THE TASK => A faithful copy of the data, pictures omitted, is the required answer.

Collected data

###

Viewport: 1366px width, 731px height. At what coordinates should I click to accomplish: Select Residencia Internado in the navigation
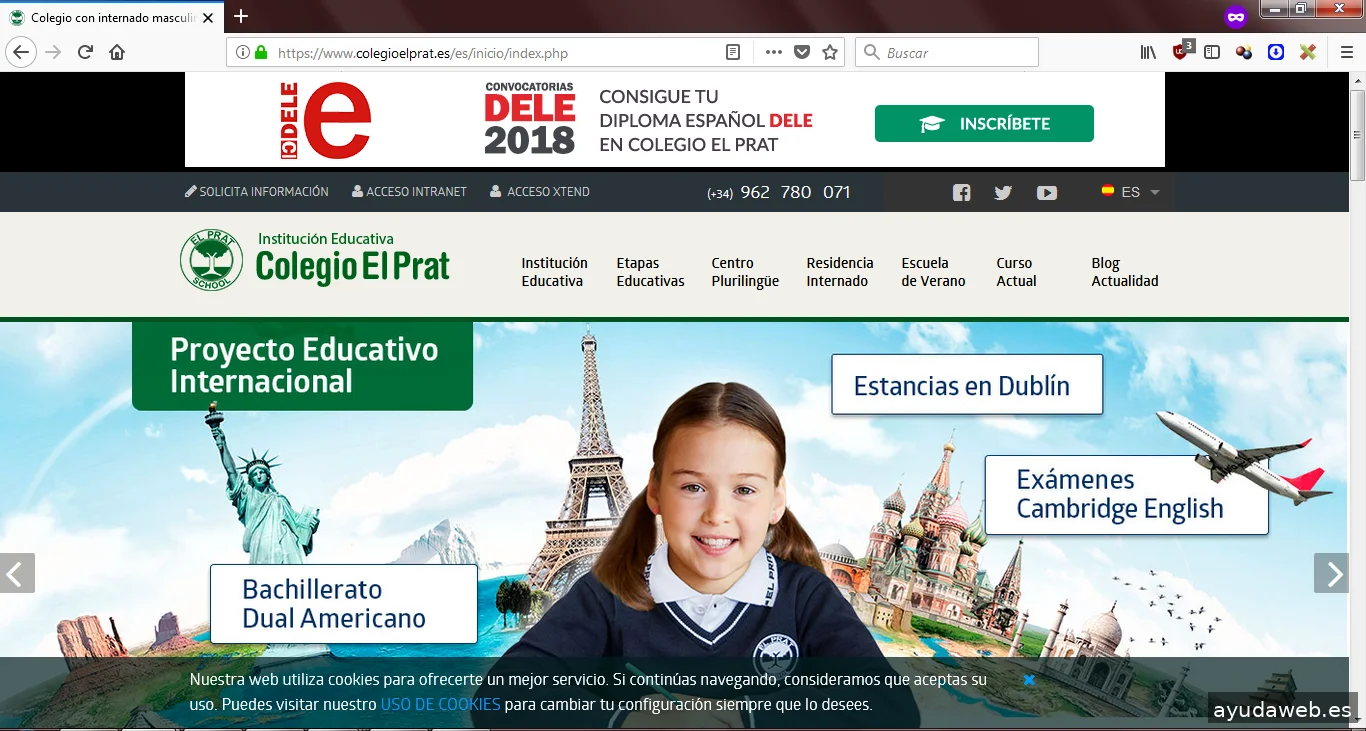pos(839,272)
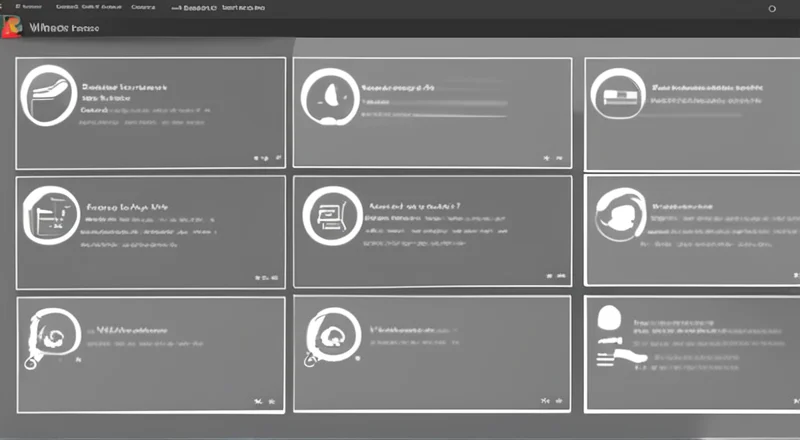Viewport: 800px width, 440px height.
Task: Click the corner control of bottom-middle card
Action: 547,399
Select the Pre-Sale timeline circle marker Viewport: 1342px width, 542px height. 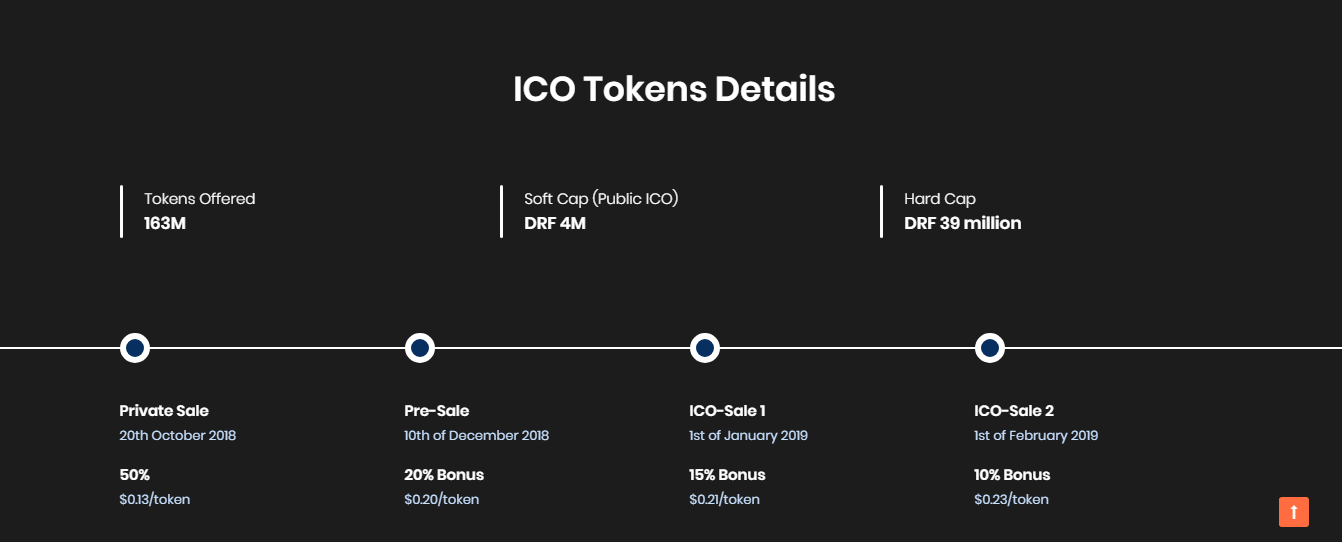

###

COMPLETED TASK =>
Viewport: 1366px width, 731px height. At what coordinates should I click to accomplish: Select Residencia Internado in the navigation
pos(839,272)
Viewport: 800px width, 440px height.
Task: Click the corner control of bottom-middle card
Action: 547,399
Select the Pre-Sale timeline circle marker Viewport: 1342px width, 542px height. 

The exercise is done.